§ TASK TO CARRY OUT:
Nothing should differ. Repeat every record as written.

§ EXTRACTED MATERIAL:

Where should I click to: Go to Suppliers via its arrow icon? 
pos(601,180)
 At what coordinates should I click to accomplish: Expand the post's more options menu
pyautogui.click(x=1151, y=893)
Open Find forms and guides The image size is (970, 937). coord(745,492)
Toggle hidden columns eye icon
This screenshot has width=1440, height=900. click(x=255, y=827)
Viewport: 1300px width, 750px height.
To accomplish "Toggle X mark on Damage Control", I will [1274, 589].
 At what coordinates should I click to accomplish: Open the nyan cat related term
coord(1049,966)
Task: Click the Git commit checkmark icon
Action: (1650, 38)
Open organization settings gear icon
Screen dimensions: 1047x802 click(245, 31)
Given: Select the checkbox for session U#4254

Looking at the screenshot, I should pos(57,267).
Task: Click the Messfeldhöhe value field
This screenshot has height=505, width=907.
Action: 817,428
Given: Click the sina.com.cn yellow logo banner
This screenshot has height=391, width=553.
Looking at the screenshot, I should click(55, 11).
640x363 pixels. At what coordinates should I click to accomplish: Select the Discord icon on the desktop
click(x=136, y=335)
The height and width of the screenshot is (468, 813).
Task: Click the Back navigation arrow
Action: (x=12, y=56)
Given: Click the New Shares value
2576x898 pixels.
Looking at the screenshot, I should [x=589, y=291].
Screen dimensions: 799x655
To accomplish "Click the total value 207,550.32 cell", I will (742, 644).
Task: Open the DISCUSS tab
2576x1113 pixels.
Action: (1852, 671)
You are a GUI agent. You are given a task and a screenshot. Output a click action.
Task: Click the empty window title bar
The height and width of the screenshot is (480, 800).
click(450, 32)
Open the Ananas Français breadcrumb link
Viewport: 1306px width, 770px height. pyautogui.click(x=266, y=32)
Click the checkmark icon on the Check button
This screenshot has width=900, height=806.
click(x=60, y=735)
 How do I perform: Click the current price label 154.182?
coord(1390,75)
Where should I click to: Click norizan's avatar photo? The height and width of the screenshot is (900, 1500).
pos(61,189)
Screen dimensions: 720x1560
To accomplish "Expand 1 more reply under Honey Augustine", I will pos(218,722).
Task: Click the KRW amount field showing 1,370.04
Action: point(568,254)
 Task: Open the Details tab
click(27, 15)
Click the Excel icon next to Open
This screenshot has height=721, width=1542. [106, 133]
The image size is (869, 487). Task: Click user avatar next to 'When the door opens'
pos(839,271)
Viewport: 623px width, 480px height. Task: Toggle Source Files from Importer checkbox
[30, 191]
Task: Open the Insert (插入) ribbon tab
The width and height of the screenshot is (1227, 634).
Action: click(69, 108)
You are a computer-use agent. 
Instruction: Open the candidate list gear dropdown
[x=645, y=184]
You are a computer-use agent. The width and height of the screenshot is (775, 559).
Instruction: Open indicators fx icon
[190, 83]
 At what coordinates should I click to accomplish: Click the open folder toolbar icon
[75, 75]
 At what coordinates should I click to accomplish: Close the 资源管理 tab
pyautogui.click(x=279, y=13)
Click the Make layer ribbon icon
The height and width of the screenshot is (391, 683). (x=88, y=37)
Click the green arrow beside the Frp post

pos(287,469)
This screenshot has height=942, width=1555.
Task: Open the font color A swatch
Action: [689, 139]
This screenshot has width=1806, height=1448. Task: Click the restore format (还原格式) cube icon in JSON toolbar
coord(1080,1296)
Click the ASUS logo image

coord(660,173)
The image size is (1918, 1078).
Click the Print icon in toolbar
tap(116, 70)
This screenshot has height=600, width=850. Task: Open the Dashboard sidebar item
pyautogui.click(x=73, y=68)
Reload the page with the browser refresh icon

§ WORKED SOLUTION:
Where should I click to: Go to Suppliers via its arrow icon? 
pos(601,180)
 At what coordinates should I click to accomplish: Expand the post's more options menu
pyautogui.click(x=1151, y=893)
Open Find forms and guides The image size is (970, 937). coord(745,492)
Toggle hidden columns eye icon
This screenshot has width=1440, height=900. click(x=255, y=827)
Viewport: 1300px width, 750px height.
To accomplish "Toggle X mark on Damage Control", I will [1274, 589].
 At what coordinates should I click to accomplish: Open the nyan cat related term
coord(1049,966)
Task: Click the Git commit checkmark icon
Action: (1650, 38)
Open organization settings gear icon
Screen dimensions: 1047x802 click(245, 31)
Given: Select the checkbox for session U#4254

Looking at the screenshot, I should pos(57,267).
Task: Click the Messfeldhöhe value field
This screenshot has height=505, width=907.
Action: 817,428
Given: Click the sina.com.cn yellow logo banner
This screenshot has height=391, width=553.
Looking at the screenshot, I should click(55, 11).
640x363 pixels. At what coordinates should I click to accomplish: Select the Discord icon on the desktop
click(x=136, y=335)
The height and width of the screenshot is (468, 813).
Task: Click the Back navigation arrow
Action: (x=12, y=56)
Given: Click the New Shares value
2576x898 pixels.
Looking at the screenshot, I should [x=589, y=291].
Screen dimensions: 799x655
To accomplish "Click the total value 207,550.32 cell", I will (742, 644).
Task: Open the DISCUSS tab
2576x1113 pixels.
Action: (1852, 671)
You are a GUI agent. You are given a task and a screenshot. Output a click action.
Task: Click the empty window title bar
The height and width of the screenshot is (480, 800).
click(450, 32)
Open the Ananas Français breadcrumb link
Viewport: 1306px width, 770px height. pyautogui.click(x=266, y=32)
Click the checkmark icon on the Check button
This screenshot has width=900, height=806.
click(x=60, y=735)
 How do I perform: Click the current price label 154.182?
coord(1390,75)
Where should I click to: Click norizan's avatar photo? The height and width of the screenshot is (900, 1500).
pos(61,189)
Screen dimensions: 720x1560
To accomplish "Expand 1 more reply under Honey Augustine", I will pos(218,722).
Task: Click the KRW amount field showing 1,370.04
Action: point(568,254)
 Task: Open the Details tab
click(27, 15)
Click the Excel icon next to Open
This screenshot has height=721, width=1542. [106, 133]
The image size is (869, 487). Task: Click user avatar next to 'When the door opens'
pos(839,271)
Viewport: 623px width, 480px height. Task: Toggle Source Files from Importer checkbox
[30, 191]
Task: Open the Insert (插入) ribbon tab
The width and height of the screenshot is (1227, 634).
Action: click(69, 108)
You are a computer-use agent. 
Instruction: Open the candidate list gear dropdown
[x=645, y=184]
You are a computer-use agent. The width and height of the screenshot is (775, 559).
Instruction: Open indicators fx icon
[190, 83]
 At what coordinates should I click to accomplish: Click the open folder toolbar icon
[75, 75]
 At what coordinates should I click to accomplish: Close the 资源管理 tab
pyautogui.click(x=279, y=13)
Click the Make layer ribbon icon
The height and width of the screenshot is (391, 683). (x=88, y=37)
Click the green arrow beside the Frp post

pos(287,469)
This screenshot has height=942, width=1555.
Task: Open the font color A swatch
Action: [689, 139]
This screenshot has width=1806, height=1448. Task: Click the restore format (还原格式) cube icon in JSON toolbar
coord(1080,1296)
Click the ASUS logo image

coord(660,173)
The image size is (1918, 1078).
Click the Print icon in toolbar
tap(116, 70)
This screenshot has height=600, width=850. Task: Open the Dashboard sidebar item
pyautogui.click(x=73, y=68)
Reload the page with the browser refresh icon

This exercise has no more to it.